When tackling the derivative of inverse trig functions. I prefer to rearrange and use Implicit differentiation as I always get the inverse derivatives muddled up, and this way I do not need to remember the inverse derivatives.
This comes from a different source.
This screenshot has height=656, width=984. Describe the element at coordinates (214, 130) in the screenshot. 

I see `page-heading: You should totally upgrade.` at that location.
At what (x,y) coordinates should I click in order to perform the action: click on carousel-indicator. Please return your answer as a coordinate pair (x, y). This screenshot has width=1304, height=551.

If you can remember the inverse derivatives then you use the chain rule.

Let $y = {\sec}^{-} 1 \left({x}^{7}\right) \iff \sec y = {x}^{7}$

Differentiate Implicitly:

$\sec y \tan y \frac{\mathrm{dy}}{\mathrm{dx}} = 7 {x}^{6}$
$\therefore {x}^{7} \tan y \frac{\mathrm{dy}}{\mathrm{dx}} = 7 {x}^{6}$
$\therefore \tan y \frac{\mathrm{dy}}{\mathrm{dx}} = \frac{7}{x}$ $\left(x \ne 0\right)$ .... [1]
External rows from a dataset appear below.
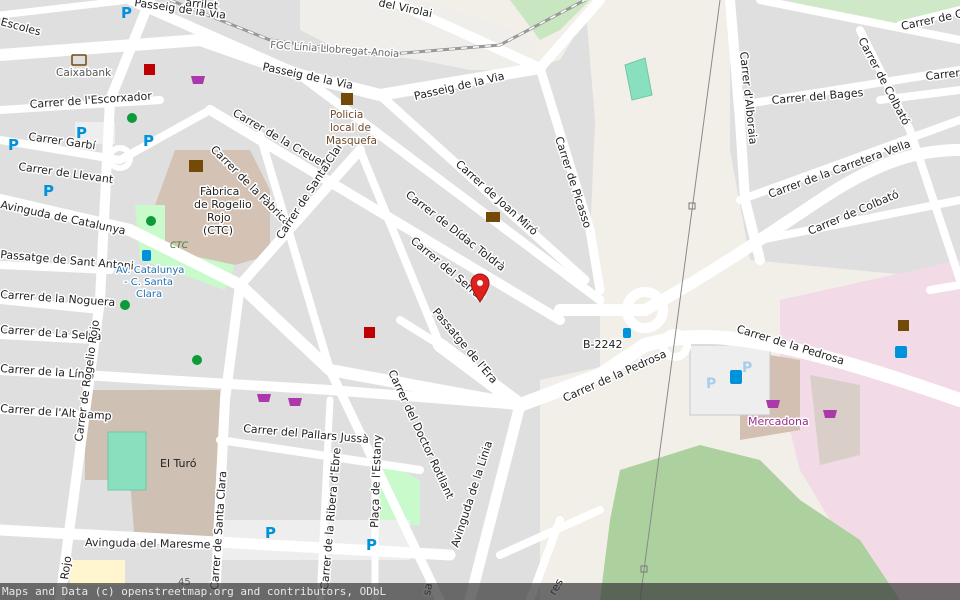  What do you see at coordinates (352, 141) in the screenshot?
I see `poi-label-policia-3: Masquefa` at bounding box center [352, 141].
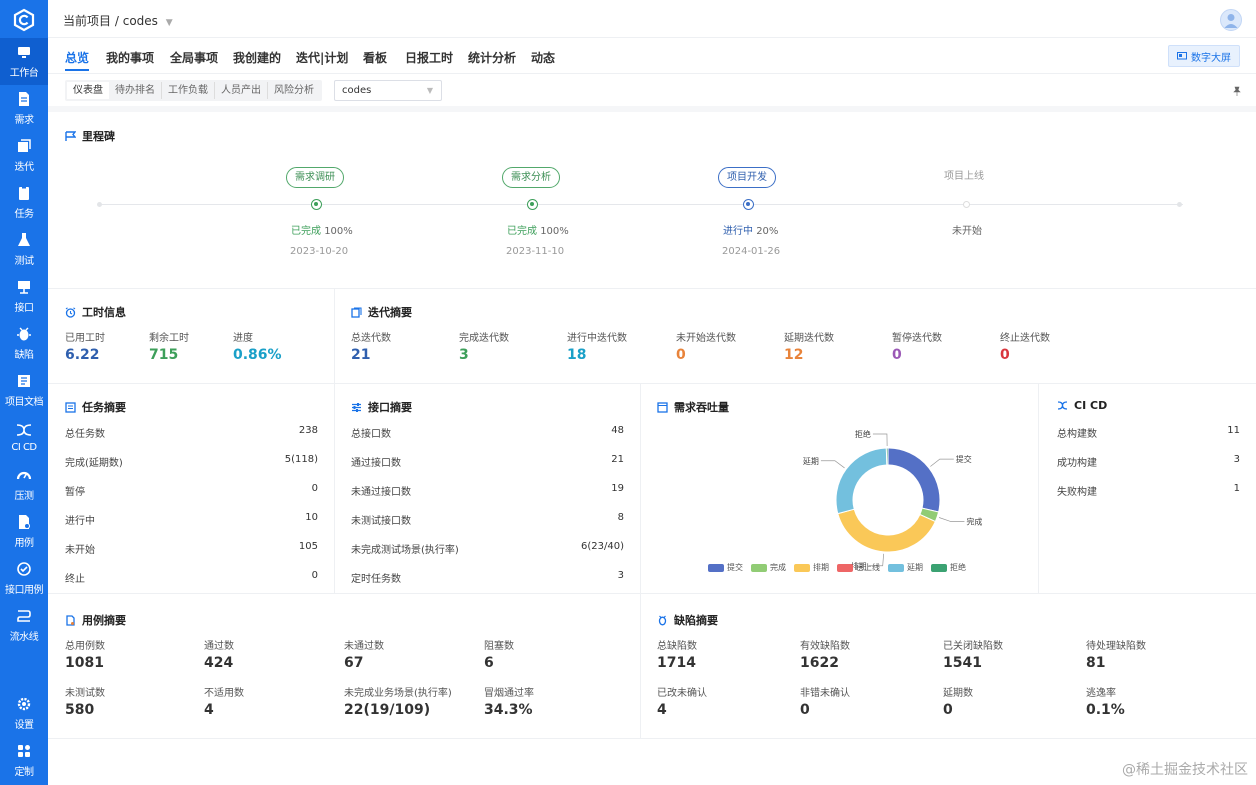 This screenshot has height=785, width=1256. I want to click on sidebar-item-13: 设置, so click(24, 714).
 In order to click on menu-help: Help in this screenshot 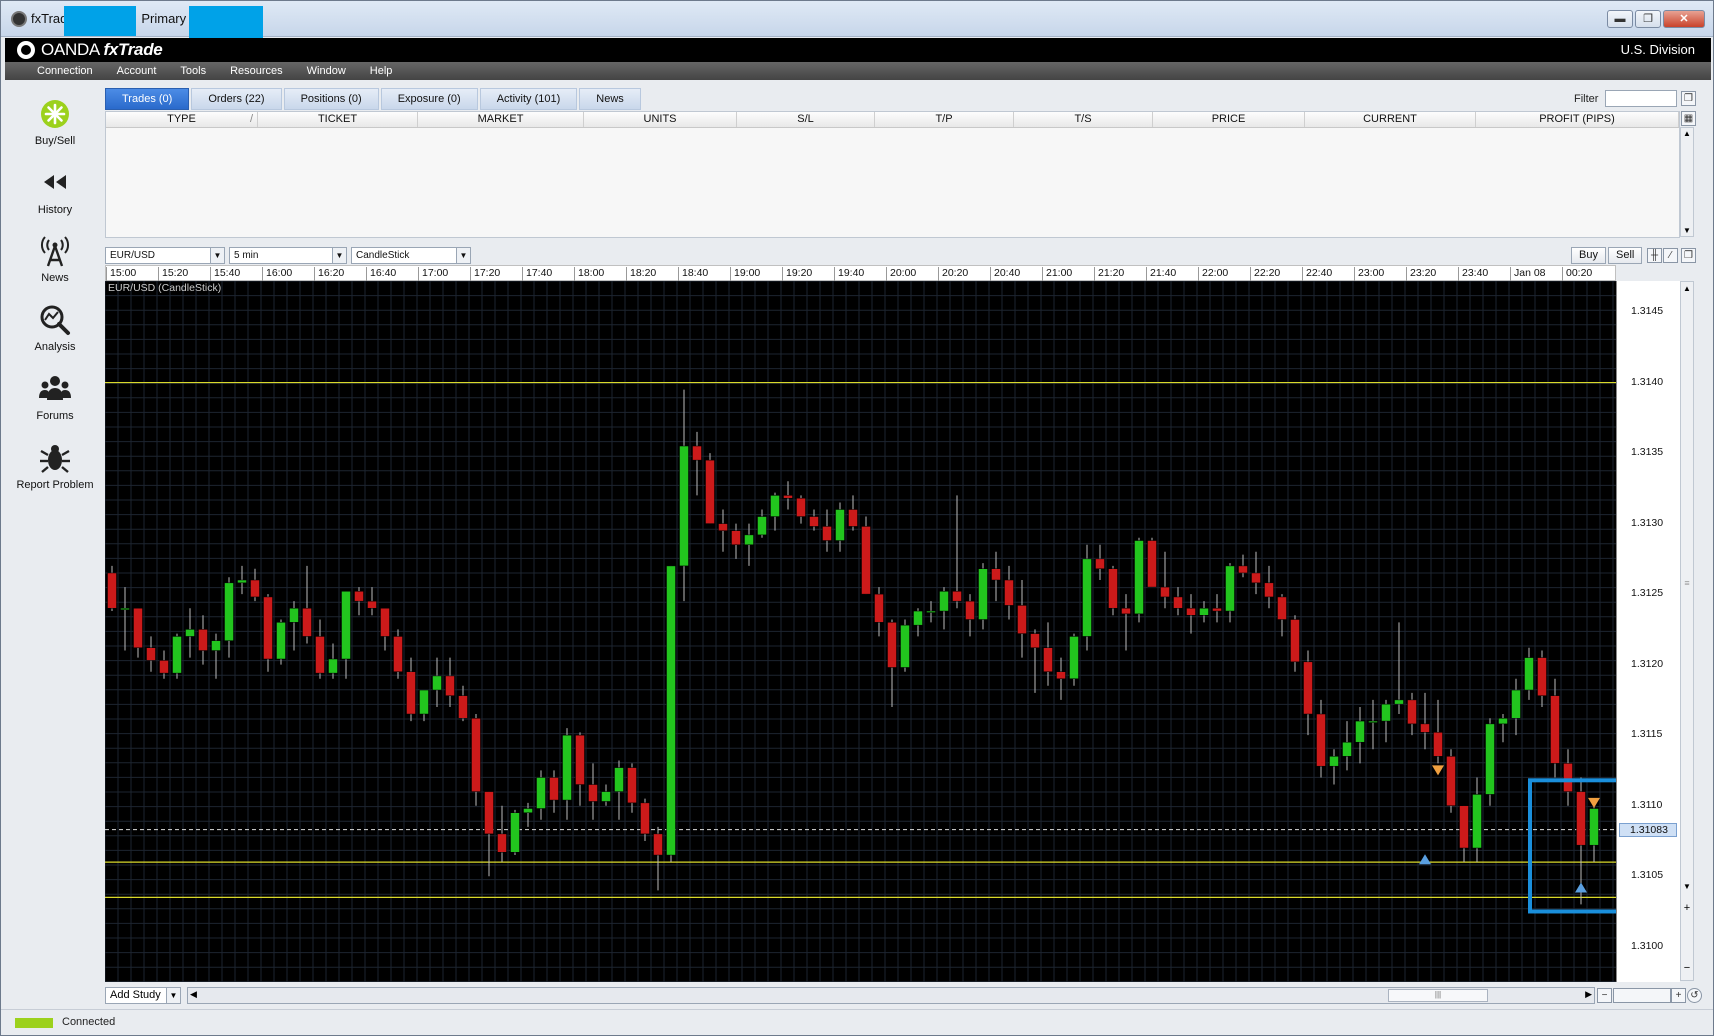, I will do `click(382, 71)`.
Using the $\sec \text{/} \tan$ identity;

${\tan}^{2} y + 1 = {\sec}^{2} y$
$\therefore {\tan}^{2} y + 1 = {\left({x}^{7}\right)}^{2}$
$\therefore {\tan}^{2} y = {x}^{14} - 1$
$\therefore \tan y = \sqrt{{x}^{14} - 1}$

Substituting into [1]
$\therefore \sqrt{{x}^{14} - 1} \frac{\mathrm{dy}}{\mathrm{dx}} = \frac{7}{x}$
$\therefore \frac{\mathrm{dy}}{\mathrm{dx}} = \frac{7}{x \sqrt{{x}^{14} - 1}}$